How would you do this? I'm thinking having another table, with just the field name and linking that to the employee ID. Could also stick a timestamp in that as well... then when it comes to the reports, it'll check the other table to see if its listed...
but that's gonna be a helluva lot of queries for a table with about 20 fields, and at least 100 employees (about 2000 queries!)
Anyone got any thoughts?
Cheers
Jee
Euh, shouldn't this be in your forum?
Anyway, i've only seen 'rowlevel' implementations of this (a timestamp + userID last updater). I think that, if it realy is that important, you'd better just create a timefield for each relevant column (which you of course update if the column is changed and that get a name like columnnameupd <edit>+ possably set to Null after the report was generated (if they are generated only once)</edit>).
I've alway's heard that the number of column's doesn't weigh so much on the db-performance (the number of records, joining etc has a heigher impact). So you're recordset will be a bit bigger and you'll need a few extra comparisons inside your loop to generate the report
mordred
06-04-2003, 01:29 PM
2000 queries.... that's too much...
Quick idea:
Have one table that stores the initial setup records. Have another table that is an exact duplicate of the first table, and only in this one the updates take place. When you select the record, you only need one query, which selects the current fields from the "updated table" and the result of an IF() function that compares if the field has been changed, depending on the field values of the "initial table" which must be joined for this query.
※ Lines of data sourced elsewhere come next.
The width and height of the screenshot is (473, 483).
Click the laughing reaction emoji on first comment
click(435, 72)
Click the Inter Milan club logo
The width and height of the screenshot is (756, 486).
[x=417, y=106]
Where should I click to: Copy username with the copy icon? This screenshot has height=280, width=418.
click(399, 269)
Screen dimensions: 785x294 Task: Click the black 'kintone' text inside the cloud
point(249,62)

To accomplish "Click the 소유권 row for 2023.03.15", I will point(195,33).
With that you'd only need 100 queries.
Additional feature: You can reset the record if that's ever needed...
Jeewhizz
06-04-2003, 05:27 PM
Originally posted by mordred
2000 queries.... that's too much...
Quick idea:
Have one table that stores the initial setup records. Have another table that is an exact duplicate of the first table, and only in this one the updates take place. When you select the record, you only need one query, which selects the current fields from the "updated table" and the result of an IF() function that compares if the field has been changed, depending on the field values of the "initial table" which must be joined for this query.
With that you'd only need 100 queries.
Additional feature: You can reset the record if that's ever needed...
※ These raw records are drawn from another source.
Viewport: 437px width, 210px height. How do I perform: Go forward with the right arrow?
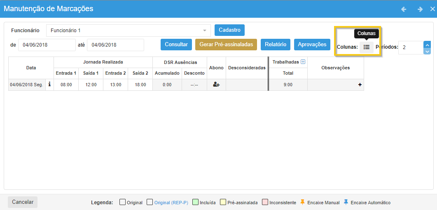click(420, 9)
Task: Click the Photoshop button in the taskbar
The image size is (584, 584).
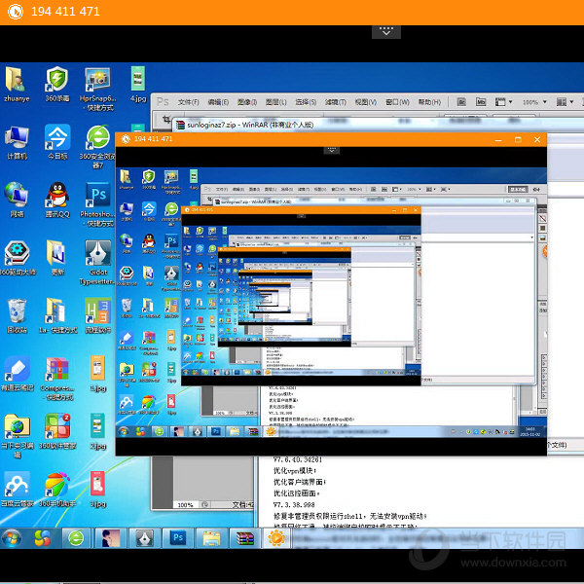Action: coord(178,538)
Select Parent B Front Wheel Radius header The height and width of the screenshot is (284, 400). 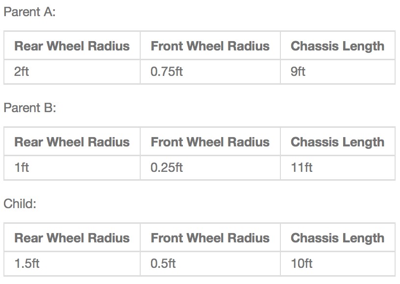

Ahh.. that sounds good... i'll have to have a little play... thing is i need to know if a particular ield for a row has changed, not that entire row.... I'm thinking of just querying each table, pulling results into two arrays, and comparing them :)
i.e.
$table1 and $table 2 are arrays
for($i=0;$i<count($table1);$I++)
{
if($table1[$i]!==$table2[$i])
{
$table2[$i] = "<font color=\"red\">".$table2[i]."</font>";
}
}
Look ok? I'll use ofreach i think - i'm not sure ;)
Jee
michael.hd
06-07-2003, 09:54 AM
Another way could be this..
Add an extra column to each table. Say we call it 'changes',
in your script to update tables - get it to add the name(or number) of the changed columns to a string stored in the 'changes' column.
Then, when retrieving a row, the comma delimited text in the changes column can be accessed to tell you what has changed.
No joins etc required so faster queries, slightly slower updates.
This is all assuming that the date of a change, or the actual details changed, are not required.
If you need to store the changes so that you can see what the column value used to be (and when it was changed)
Try this...
for each table have an archive_table
When you update a record -
(1) copy the original data into the archive table (this can have an additional timestamp column,
(2) update the data
(3) add the numbers(names) of the changed columns to the 'changes' column.
Every query of the table will be able to say which columns have ever been updated, and if the user needs more info it can be pulled from the archive table - you can even use it to rollback data.
If user x changes data malliciously (i can't spell), all changes and time of change will be recorded, and can be undone.
Depending on the number of rows in the table and the frequency of changes it might be acceptable to store archived rows in the original table (using the timestamp as a flag to indicate old data) - then no joins are needed at all.